• [Exercise prompt]: Starting at the line containing "Image resolution: width=1568 pixels, height=767" and continuing through the last of the rows below, rewrite those lines with "workbook" swapped for "spreadsheet" and nothing else altered.

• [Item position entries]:
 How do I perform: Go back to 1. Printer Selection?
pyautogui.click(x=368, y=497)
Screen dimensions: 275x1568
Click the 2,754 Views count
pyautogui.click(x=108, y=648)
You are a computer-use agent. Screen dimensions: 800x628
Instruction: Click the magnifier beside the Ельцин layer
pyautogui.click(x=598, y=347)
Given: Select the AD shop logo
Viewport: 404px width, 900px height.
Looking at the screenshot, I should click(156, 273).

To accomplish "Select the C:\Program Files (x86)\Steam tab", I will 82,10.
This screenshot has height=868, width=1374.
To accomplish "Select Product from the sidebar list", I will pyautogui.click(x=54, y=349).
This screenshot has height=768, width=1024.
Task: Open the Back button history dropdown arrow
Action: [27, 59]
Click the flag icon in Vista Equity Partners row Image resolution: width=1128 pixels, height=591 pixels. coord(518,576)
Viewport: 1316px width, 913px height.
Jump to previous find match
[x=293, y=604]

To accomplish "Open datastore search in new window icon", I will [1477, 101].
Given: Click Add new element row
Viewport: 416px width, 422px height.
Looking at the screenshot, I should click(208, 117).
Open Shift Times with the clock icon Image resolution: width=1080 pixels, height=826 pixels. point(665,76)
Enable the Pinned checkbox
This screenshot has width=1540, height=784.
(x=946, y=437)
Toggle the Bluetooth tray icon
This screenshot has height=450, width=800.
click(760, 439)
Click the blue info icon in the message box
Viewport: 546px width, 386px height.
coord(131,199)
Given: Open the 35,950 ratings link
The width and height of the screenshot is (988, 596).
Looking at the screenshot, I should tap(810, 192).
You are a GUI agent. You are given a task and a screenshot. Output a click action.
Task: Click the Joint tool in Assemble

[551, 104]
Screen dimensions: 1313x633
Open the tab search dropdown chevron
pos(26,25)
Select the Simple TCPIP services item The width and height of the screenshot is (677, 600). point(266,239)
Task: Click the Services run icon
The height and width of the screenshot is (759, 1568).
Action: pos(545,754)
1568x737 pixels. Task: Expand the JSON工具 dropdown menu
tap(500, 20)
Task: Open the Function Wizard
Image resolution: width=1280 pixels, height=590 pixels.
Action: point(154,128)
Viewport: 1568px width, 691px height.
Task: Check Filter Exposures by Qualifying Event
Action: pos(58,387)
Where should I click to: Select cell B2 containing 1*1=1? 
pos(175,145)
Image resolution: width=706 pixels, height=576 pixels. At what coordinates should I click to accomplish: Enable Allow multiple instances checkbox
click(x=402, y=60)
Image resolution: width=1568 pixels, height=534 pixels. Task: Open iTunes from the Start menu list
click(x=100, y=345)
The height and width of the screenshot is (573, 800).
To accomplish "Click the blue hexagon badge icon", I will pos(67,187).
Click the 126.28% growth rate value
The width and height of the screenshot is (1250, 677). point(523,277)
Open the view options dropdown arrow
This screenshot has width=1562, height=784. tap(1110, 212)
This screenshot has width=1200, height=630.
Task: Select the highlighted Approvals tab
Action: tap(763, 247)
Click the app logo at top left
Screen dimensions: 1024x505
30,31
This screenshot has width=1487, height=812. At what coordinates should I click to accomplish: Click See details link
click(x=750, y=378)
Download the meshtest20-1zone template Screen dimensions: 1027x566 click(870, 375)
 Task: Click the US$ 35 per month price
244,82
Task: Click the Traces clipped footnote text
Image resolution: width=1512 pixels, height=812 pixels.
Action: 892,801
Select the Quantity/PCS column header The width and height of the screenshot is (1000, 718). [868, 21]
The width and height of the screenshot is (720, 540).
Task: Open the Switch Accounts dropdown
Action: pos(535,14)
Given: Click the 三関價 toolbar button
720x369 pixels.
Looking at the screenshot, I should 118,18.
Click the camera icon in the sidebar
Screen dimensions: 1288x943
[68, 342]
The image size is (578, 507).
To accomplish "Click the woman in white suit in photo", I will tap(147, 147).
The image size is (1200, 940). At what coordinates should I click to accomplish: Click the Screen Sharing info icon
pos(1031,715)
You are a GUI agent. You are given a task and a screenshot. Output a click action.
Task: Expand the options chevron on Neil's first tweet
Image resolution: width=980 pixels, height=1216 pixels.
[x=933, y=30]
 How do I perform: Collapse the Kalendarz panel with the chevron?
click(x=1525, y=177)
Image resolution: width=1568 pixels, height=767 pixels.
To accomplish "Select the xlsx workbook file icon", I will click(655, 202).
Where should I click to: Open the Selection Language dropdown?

• [Exercise output]:
Image resolution: width=1568 pixels, height=767 pixels.
To accomplish "Select the xlsx spreadsheet file icon", I will click(655, 202).
Where should I click to: Open the Selection Language dropdown?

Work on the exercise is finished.